15. Did you know that British scientist Peter Daszak, head of the EcoHealth Alliance, which received tens of millions of US dollars for investigating coronaviruses and was a channel for funds to the Wuhan lab, said as far back as 2015: ‘We need to increase public understanding of the need for medical counter-measures such as a pan-coronavirus vaccine. A key driver is the media, and the economics will follow the hype. We need to use that hype to our advantage, to get to the real issues. Investors will respond if they see profit at the end of the process.’?
16. Did you know that a February 2020 statement in the Lancet medical journal, authored by 27 prominent public health scientists and virologists condemning ‘conspiracy theories suggesting that Covid-19 does not have a natural origin’, was drafted by Daszak and organised by EcoHealth Alliance employees? The letter said: ‘Conspiracy theories do nothing but create fear, rumours, and prejudice that jeopardise our global collaboration in the fight against this virus.’
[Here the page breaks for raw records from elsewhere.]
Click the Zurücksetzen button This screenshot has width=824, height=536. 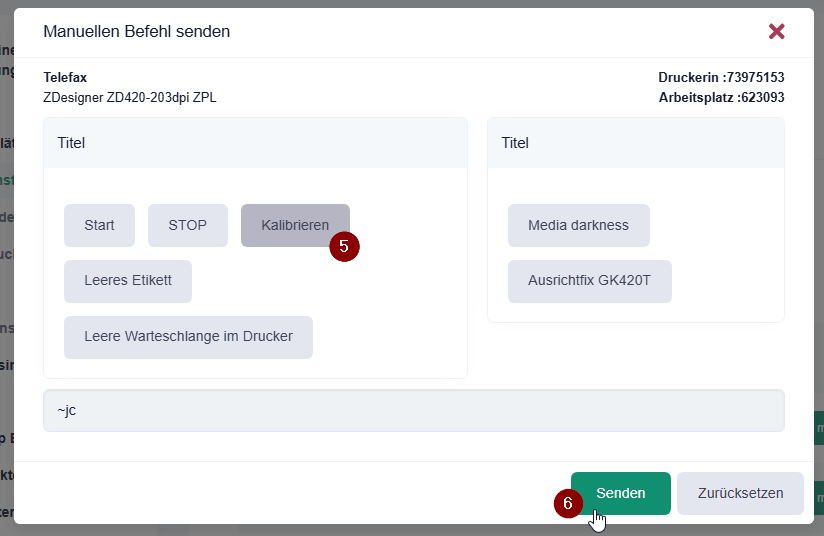click(740, 493)
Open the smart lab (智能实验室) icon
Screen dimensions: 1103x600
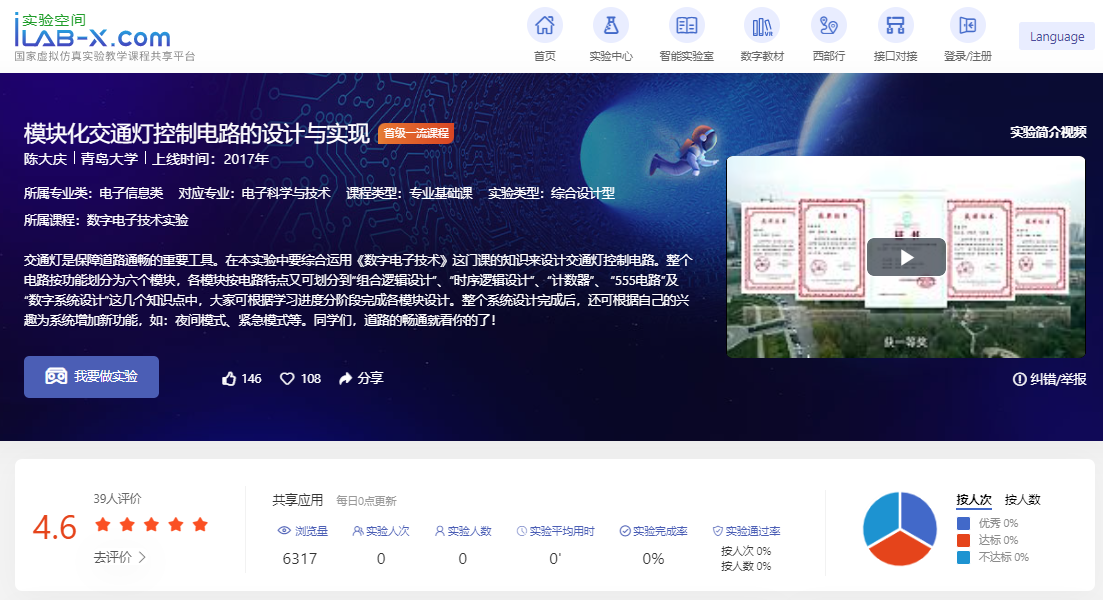[687, 26]
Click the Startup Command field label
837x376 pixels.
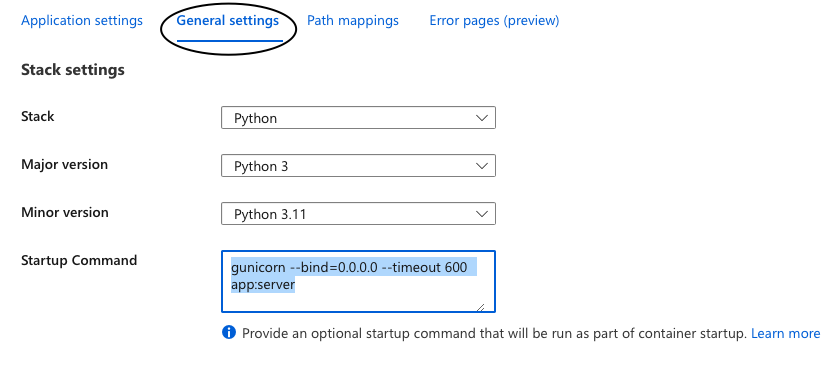click(x=79, y=261)
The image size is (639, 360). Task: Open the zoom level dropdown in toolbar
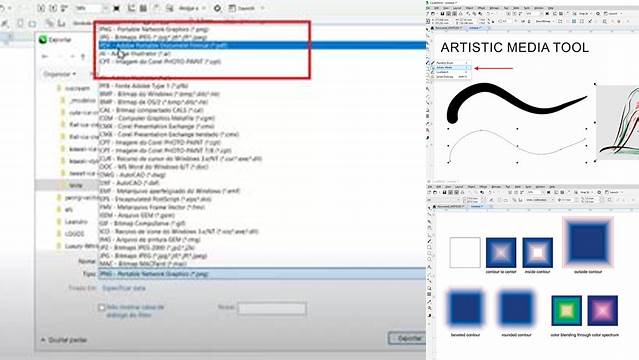tap(105, 8)
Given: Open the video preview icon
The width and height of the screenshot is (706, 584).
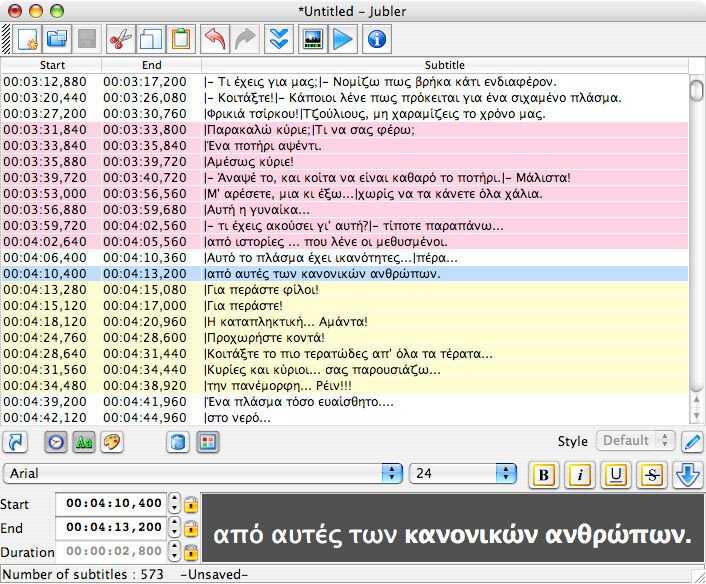Looking at the screenshot, I should [x=313, y=40].
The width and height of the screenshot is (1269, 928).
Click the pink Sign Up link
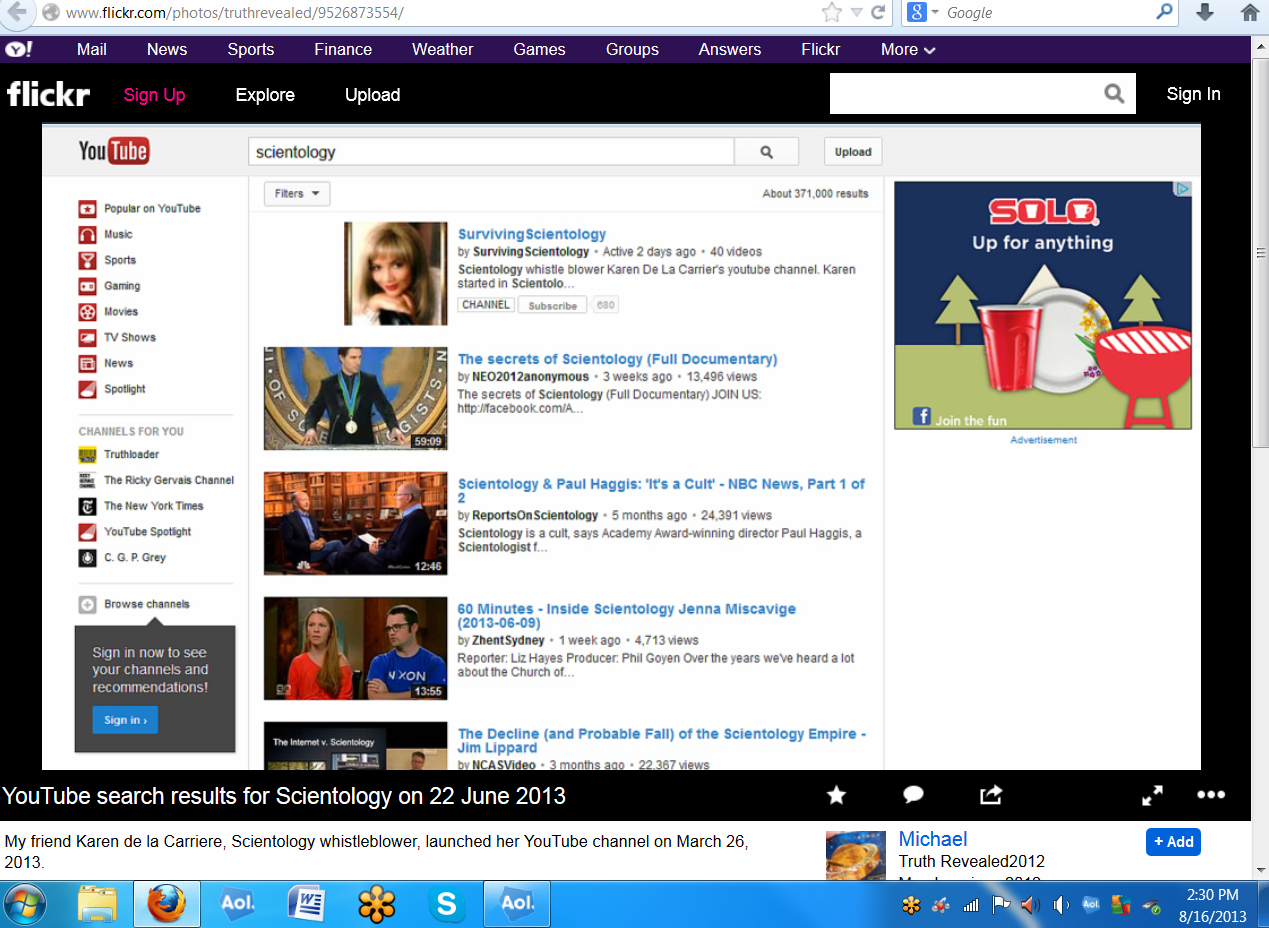pos(154,95)
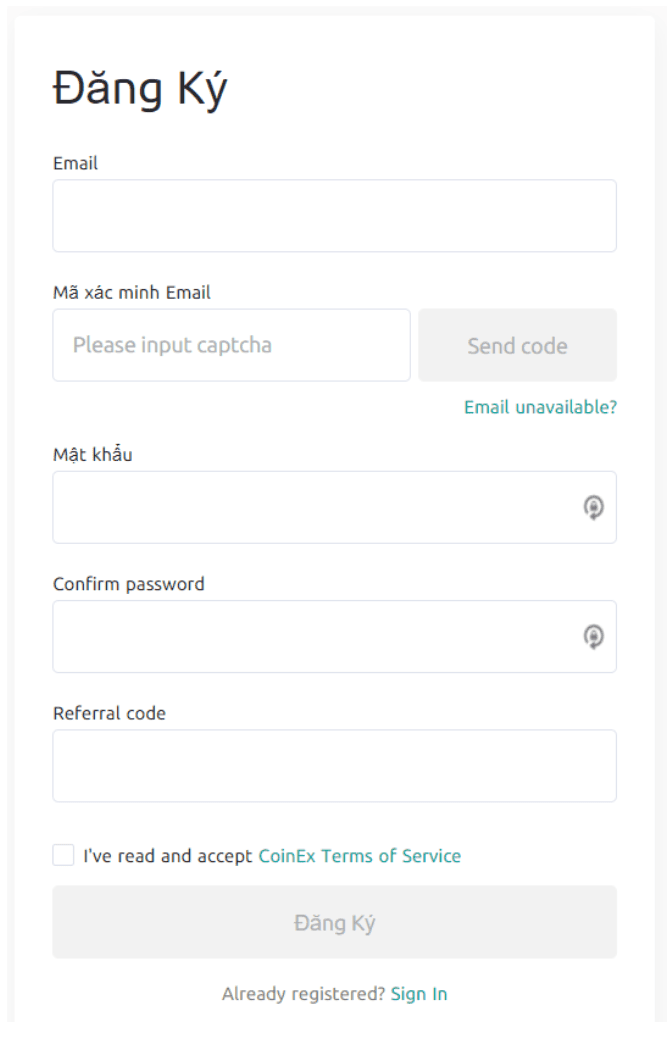
Task: Submit with the gray Đăng Ký button
Action: (x=334, y=922)
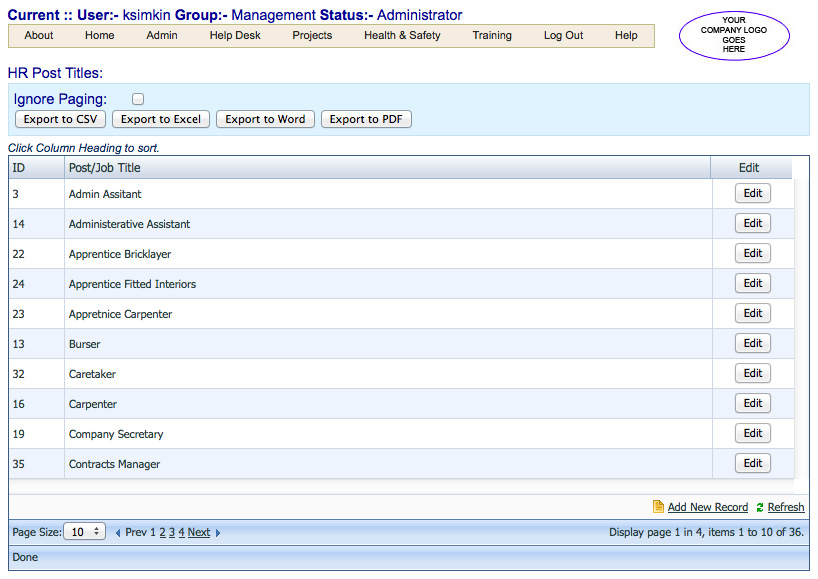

17. Does it strike you as somewhat hypocritical that Richard Horton, editor of the Lancet, said in an editorial last month that ‘the lies, deceptions, and callous conceit that characterised the UK’s initial response to Covid-19 must surely bring some kind of reckoning.’?
18. Did you know that Daszak was appointed to head a Lancet inquiry into the virus’s origins from which he later ‘recused himself’ without explanation? And that Daszak played a leading role in a similar investigation by the WHO, widely dismissed as a whitewash?
19. With Jeremy Farrar now chief scientific officer of the WHO, do you think the UK Government should support the WHO’s proposed pandemic treaty and amendments to its International Health Regulations which critics say represent a fundamental threat to national, medical and bodily sovereignty?
20. In the light of the above, what is your opinion of your former chief science adviser telling the inquiry: ‘The evidence itself can neither be harmful or beneficial. It is just what it is, and provided all the evidence is published, ministerial decision can be completely free to overturn that evidence and say “I choose to do something different”. My instinct is that greater transparency is helpful all round. I would not wish to see less transparency of the science evidence.’?
21. Would you sympathise with a comment by Rishi Sunak, then Chancellor of the Exchequer, as ministers struggled to cope in the early days of the pandemic, that ‘it’s all about handling the scientists, not handling the virus.’?